Where the line with "[Thailand’s Sanguan Farm" appears below, start writing out lines exactly, and finish with the line with "Gadget (337, 90)", which is included; write out nothing else.
- Opening Delimiter -
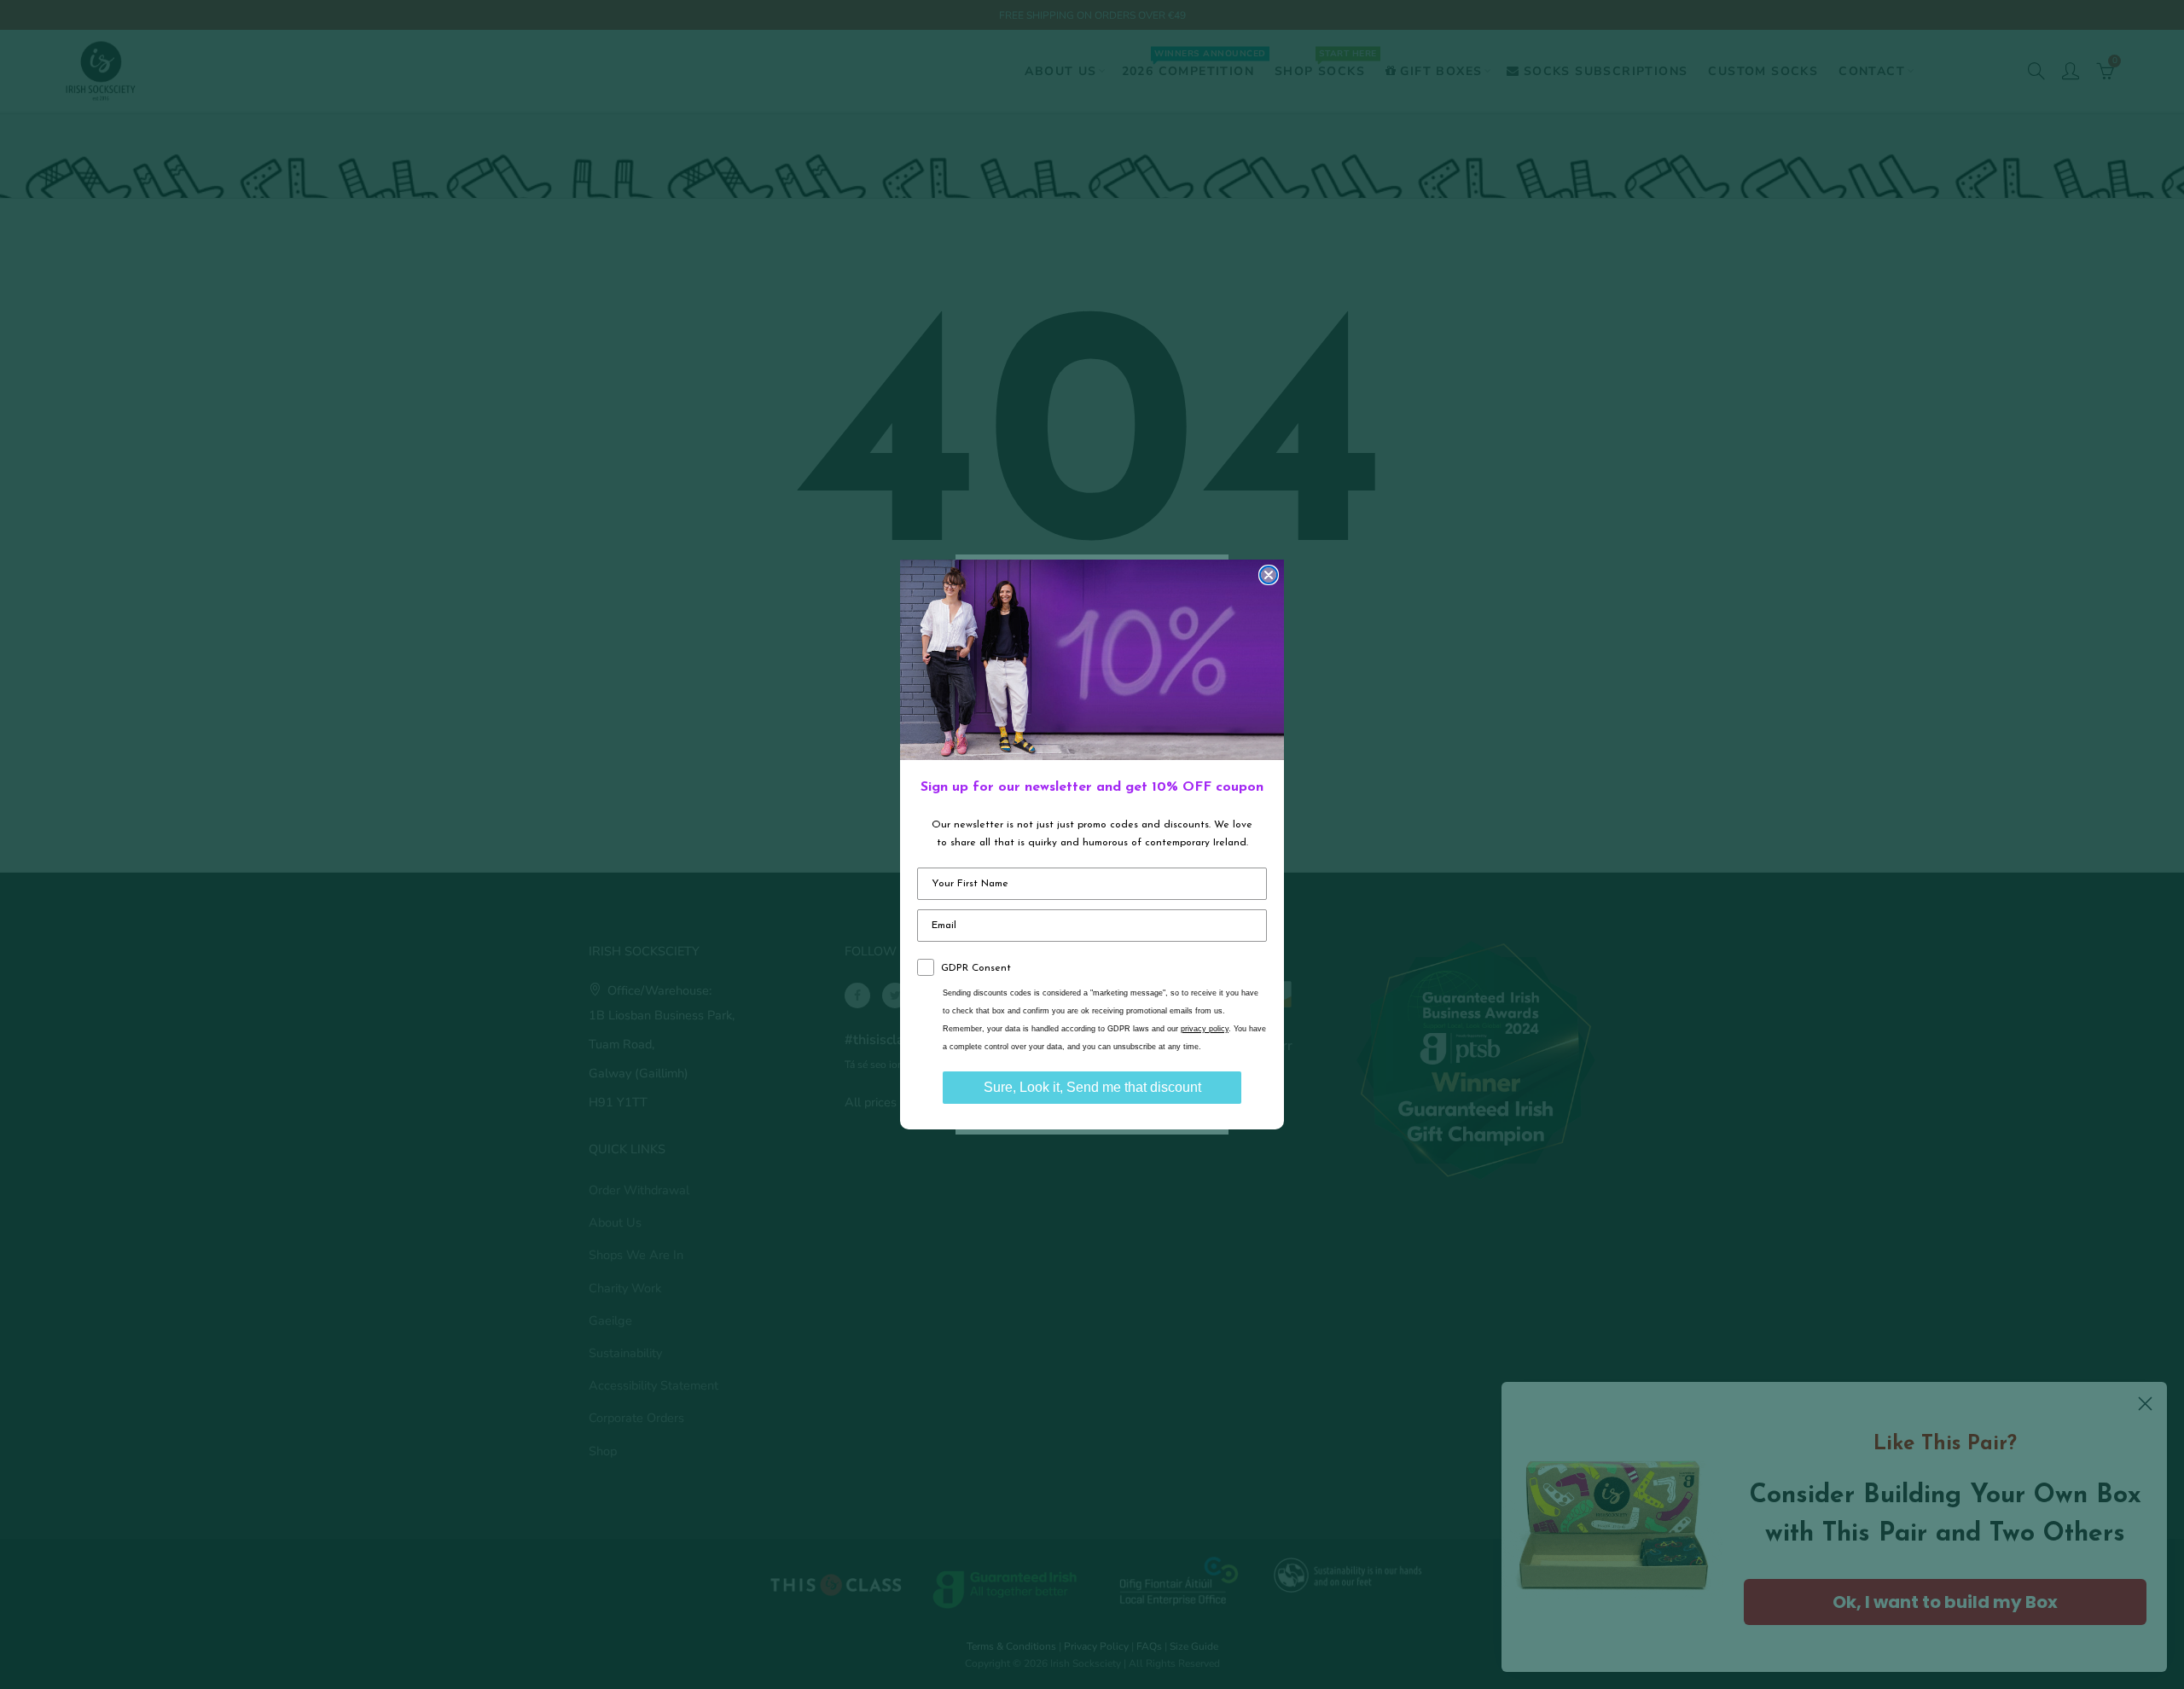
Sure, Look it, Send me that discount (1092, 1087)
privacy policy (1204, 1028)
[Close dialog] (1268, 574)
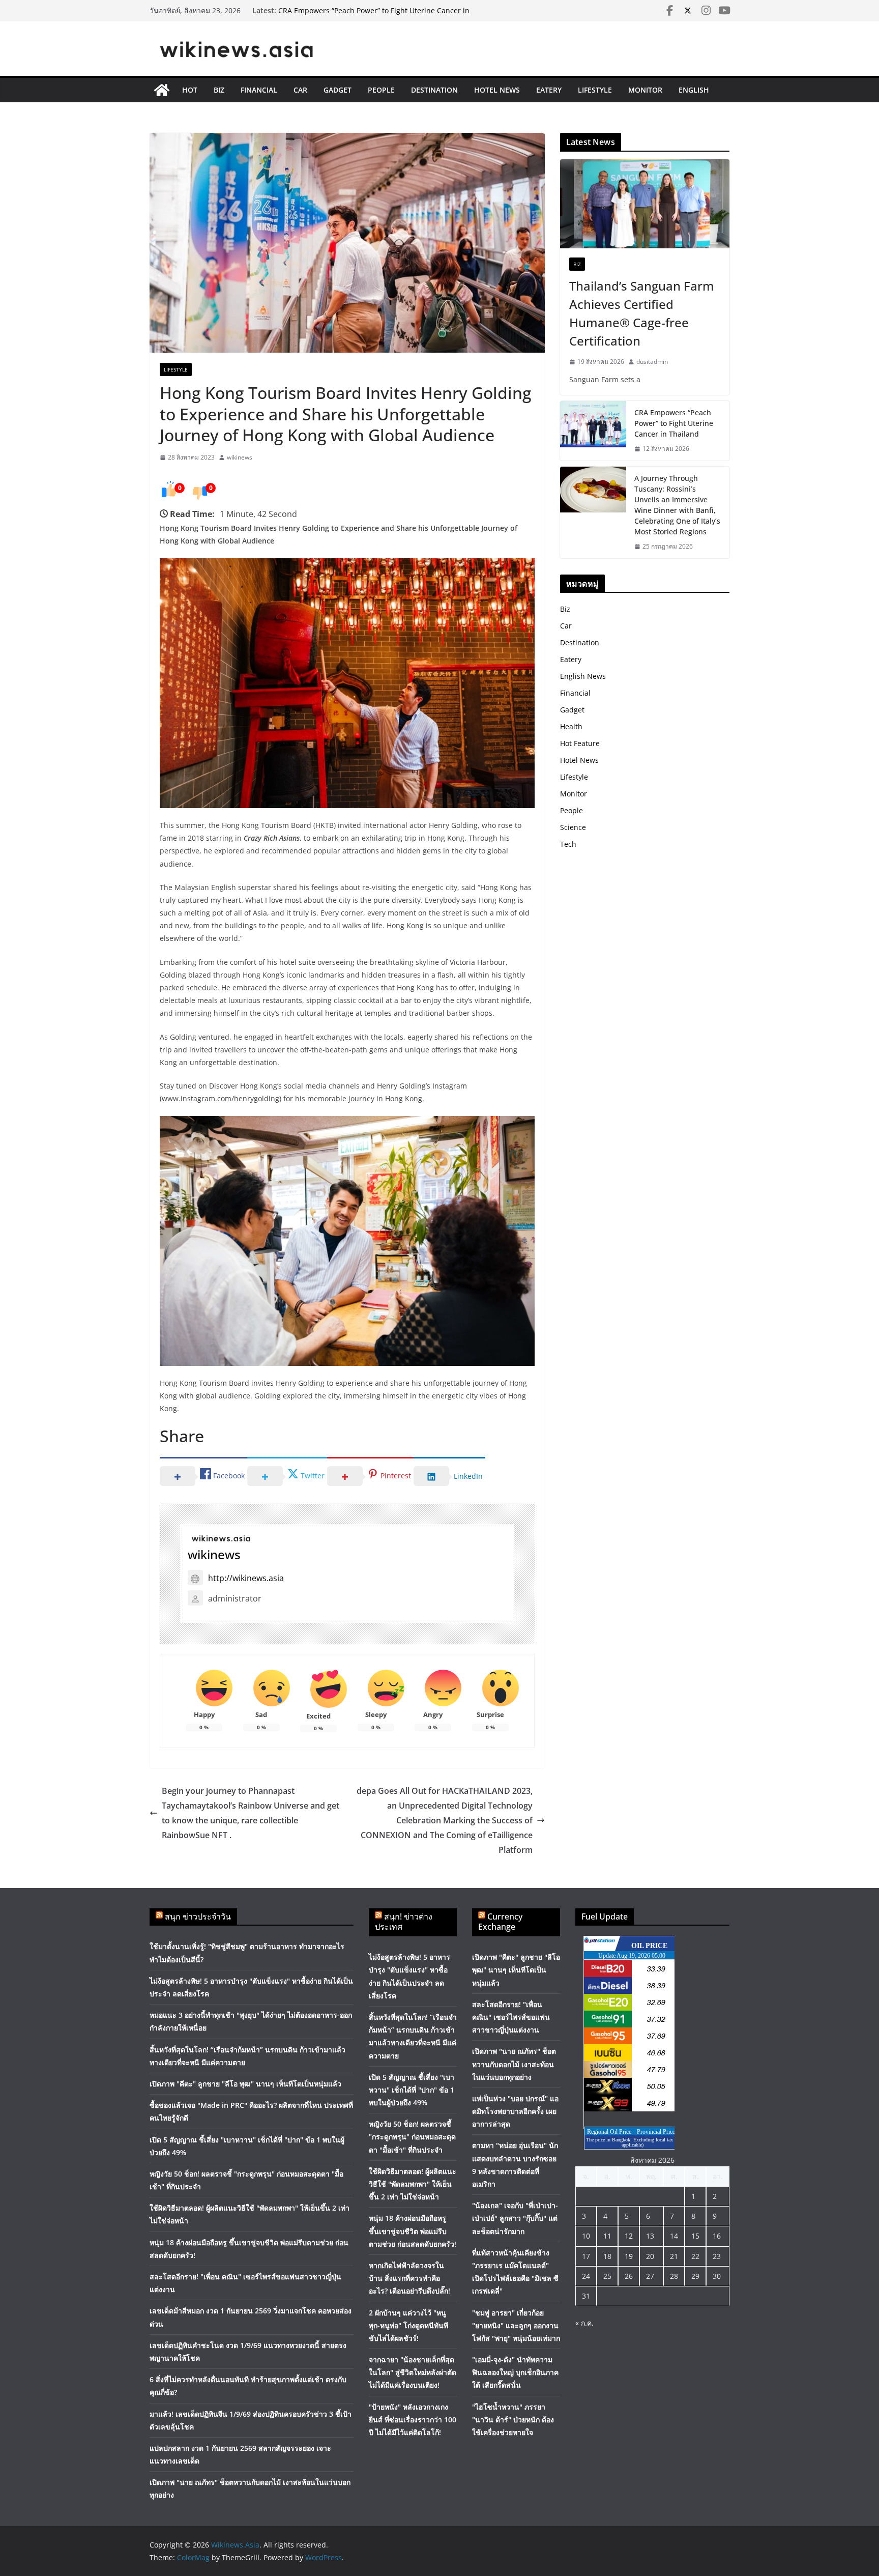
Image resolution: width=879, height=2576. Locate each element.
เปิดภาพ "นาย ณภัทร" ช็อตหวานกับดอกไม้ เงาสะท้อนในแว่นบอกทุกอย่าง (514, 2063)
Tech (568, 844)
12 (629, 2236)
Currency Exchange (500, 1922)
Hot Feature (580, 743)
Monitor (645, 90)
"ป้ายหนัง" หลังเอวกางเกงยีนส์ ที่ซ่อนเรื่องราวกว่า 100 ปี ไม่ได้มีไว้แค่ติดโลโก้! (412, 2419)
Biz (219, 90)
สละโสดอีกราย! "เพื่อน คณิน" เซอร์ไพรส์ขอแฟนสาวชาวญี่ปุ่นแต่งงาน (511, 2017)
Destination (434, 90)
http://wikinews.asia (246, 1578)
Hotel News (497, 90)
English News (583, 676)
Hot (189, 90)
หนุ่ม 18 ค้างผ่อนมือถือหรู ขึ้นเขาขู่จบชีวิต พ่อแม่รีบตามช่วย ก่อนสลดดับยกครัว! (412, 2230)
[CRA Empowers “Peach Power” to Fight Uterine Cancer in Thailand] (593, 431)
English (694, 90)
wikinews (239, 457)
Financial (259, 90)
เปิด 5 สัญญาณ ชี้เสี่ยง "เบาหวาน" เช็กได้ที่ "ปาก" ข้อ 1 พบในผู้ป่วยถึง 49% (411, 2089)
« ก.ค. (584, 2323)
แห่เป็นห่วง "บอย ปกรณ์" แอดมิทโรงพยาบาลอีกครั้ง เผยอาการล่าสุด (515, 2111)
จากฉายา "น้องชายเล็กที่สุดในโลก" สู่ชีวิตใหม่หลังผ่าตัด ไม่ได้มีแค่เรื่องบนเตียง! (412, 2372)
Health (571, 726)
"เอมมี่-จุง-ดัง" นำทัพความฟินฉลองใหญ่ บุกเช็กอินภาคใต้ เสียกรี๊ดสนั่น (515, 2372)
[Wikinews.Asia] (162, 90)
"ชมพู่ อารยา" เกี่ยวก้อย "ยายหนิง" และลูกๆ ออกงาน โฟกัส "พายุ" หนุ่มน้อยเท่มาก (516, 2325)
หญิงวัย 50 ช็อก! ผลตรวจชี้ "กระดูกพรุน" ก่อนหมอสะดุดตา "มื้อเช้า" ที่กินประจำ (412, 2136)
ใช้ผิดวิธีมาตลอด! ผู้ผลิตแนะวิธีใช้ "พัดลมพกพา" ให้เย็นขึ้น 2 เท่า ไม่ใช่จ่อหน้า (412, 2183)
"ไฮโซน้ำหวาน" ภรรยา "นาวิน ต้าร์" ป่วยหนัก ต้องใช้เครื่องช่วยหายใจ (513, 2419)
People (381, 90)
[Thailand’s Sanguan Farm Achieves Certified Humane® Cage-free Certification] (644, 203)
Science (573, 827)
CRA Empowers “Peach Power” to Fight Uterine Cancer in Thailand (673, 423)
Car (300, 90)
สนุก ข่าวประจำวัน (198, 1916)
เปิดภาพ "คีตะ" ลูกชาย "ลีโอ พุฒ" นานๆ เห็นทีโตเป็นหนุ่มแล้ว (245, 2083)
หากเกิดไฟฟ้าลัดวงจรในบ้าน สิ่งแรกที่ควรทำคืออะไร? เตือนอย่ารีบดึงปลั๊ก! (409, 2278)
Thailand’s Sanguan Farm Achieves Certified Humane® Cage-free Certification (641, 313)
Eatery (549, 90)
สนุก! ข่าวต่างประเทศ (403, 1922)
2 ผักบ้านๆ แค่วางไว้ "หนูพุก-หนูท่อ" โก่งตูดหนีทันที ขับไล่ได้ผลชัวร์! (408, 2325)
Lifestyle (595, 90)
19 (629, 2256)
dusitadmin (652, 361)
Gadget (337, 90)
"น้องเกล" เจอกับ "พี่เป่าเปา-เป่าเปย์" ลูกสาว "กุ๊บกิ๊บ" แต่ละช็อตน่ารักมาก (515, 2218)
- Closing Delimiter -
[Task answer]
[Thailand’s Sanguan Farm Achieves Certified Humane® Cage-free Certification] (644, 203)
Science (573, 827)
CRA Empowers “Peach Power” to Fight Uterine Cancer in Thailand (673, 423)
Car (300, 90)
สนุก ข่าวประจำวัน (198, 1916)
เปิดภาพ "คีตะ" ลูกชาย "ลีโอ พุฒ" นานๆ เห็นทีโตเป็นหนุ่มแล้ว (245, 2083)
หากเกิดไฟฟ้าลัดวงจรในบ้าน สิ่งแรกที่ควรทำคืออะไร? เตือนอย่ารีบดึงปลั๊ก! (409, 2278)
Thailand’s Sanguan Farm Achieves Certified Humane® Cage-free Certification (641, 313)
Eatery (549, 90)
สนุก! ข่าวต่างประเทศ (403, 1922)
2 ผักบ้านๆ แค่วางไว้ "หนูพุก-หนูท่อ" โก่งตูดหนีทันที ขับไล่ได้ผลชัวร์! (408, 2325)
Lifestyle (595, 90)
19 (629, 2256)
dusitadmin (652, 361)
Gadget (337, 90)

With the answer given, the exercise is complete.